The sewers of London and Paris and Chicago

P.Saga Gets Down and Dirty

Los Angeles Sewer Tour (Summer 2004)
20th Annual Tour de Sewer (March 2005)

Shit Lit

Neil Gaiman’s Neverwhere

Miscellaneous Fecal Fun

PoopReport.com: As Eric Cartman would say, “Holy crap!” Why, oh, why didn’t I think of this? Features The Movie Poop-Scene Database, Travel Logs, a load of Intellectual Crap, and much, much more.

Here is a girl who really knows her shit from Shinola!

Horoscope by Lloyd, my favorite astrologist, week of March 29, 2005: “Leo (July 23—Aug. 22). You’re developing a reputation as something of a ‘party pooper,’ because your friends are too proper to call you ‘that chick who shits in the punch bowl.’”

Hey, little sister, what have you done?

Tuesday, January 25th, 2005

She made my day, that’s what! She recommended this week’s top story from the Onion** to me with the comment: "So this made me think of you watching Labyrinth as a child and being slightly traumatized by David Bowie’s package in spandex…" I almost busted a rib when I opened her e-mail this evening! I’d forgotten that I’d confessed to her how Bowie’s bulge, er, stands out among my childhood memories…

Slightly traumatized? Let’s face it, folks. This is a Muppet movie about a girl’s loss of sexual innocence! Consider the timing of the film’s release. Let’s see, I probably saw it on HBO around about 1987 when I was an 11-year-old drama queen growing up Methodist in small-town Middle America, going through a puffed-sleeves phase, and struggling to cope with my parents’ divorce. "Sarah" with all her big sister/stepdaughter poutiness and fantastical escapism was ME. And we were so confused, torn between the innocent playfulness of those wacky Muppets and the dangerous allure of Jareth the Goblin King and his masquerade, ehm, ball–Oh-my-but-WHAT-is-WITH-that-big-lump-in-his-pants?!?!

So, while the Onion has spotlighted this country’s veritable epidemic of pediatric NNBD (Nearly Naked Breast Disorder), I’ve decided to start my own support group for women suffering from BBPT (Bowie’s Bulge Prepubertal Trauma). Ladies? (’Fraid you hetero males just don’t get it.)
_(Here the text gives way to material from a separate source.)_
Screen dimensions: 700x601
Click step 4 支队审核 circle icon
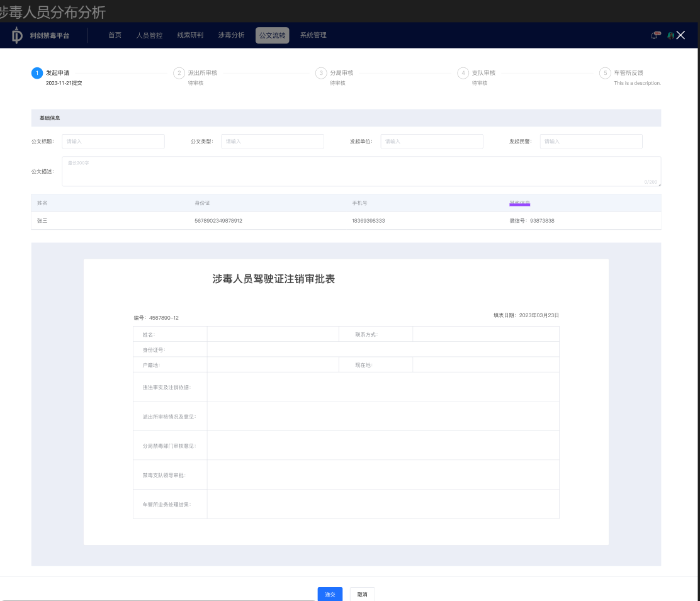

**"U.S. Children Still Traumatized One Year After Seeing Partially Exposed Breast On TV," referring, of course, to last year’s Super Bowl halftime wardrobe malfunction.

Friendly Neighborhood Spider-man

Sunday, July 4th, 2004

I was ready to be under-whelmed by Spider-man 2, but I ended up having a lot of fun! It’s tons better than its predecessor. I had a perfect summer matinee experience - well-crafted comic-book camp complete with silly family audience (the best moment came when Mary Jane started kissing one of the boys and a little girl in the row behind me flipped out - "Eeewwwwww! Gur-ooooooss!") Spider-man 2 was much more relaxed, had less of that movie-by-committee feel I hated about the first one. They managed to finish the special effects this time. They presented a much more interesting villain in Doc Ock. They permitted director Sam Raimi to operate more freely in his own style. There’s more of hilarious Jameson the tabloid mogul, and there’s plenty of alluringly geeky Peter Parker to go around, ladies! I couldn’t seem to get enough of Spider-man without his mask on, hair all a-tousled and spandex suit carefully ripped at the biceps. Bob and I spent a good part of the afternoon pondering such heavy issues as "What does Parker see in Mary Jane anyway?" and "Honestly, how could he just suppress his Spider-man powers like he did?" and "Wonder what Mrs. Osbourne’s story was?" and [me] "What they really need to do is have Spidey team up with the X-men! Yeah, two hours of Wolverine and Spider-man (without his mask on) in the same film!" and [Bob] "Naw, but check out all the similarities between Spider-man and Superman…"

Makes me feel quite sad really that I won’t be able to tag along with the brothers this time to the San Diego Comi-con!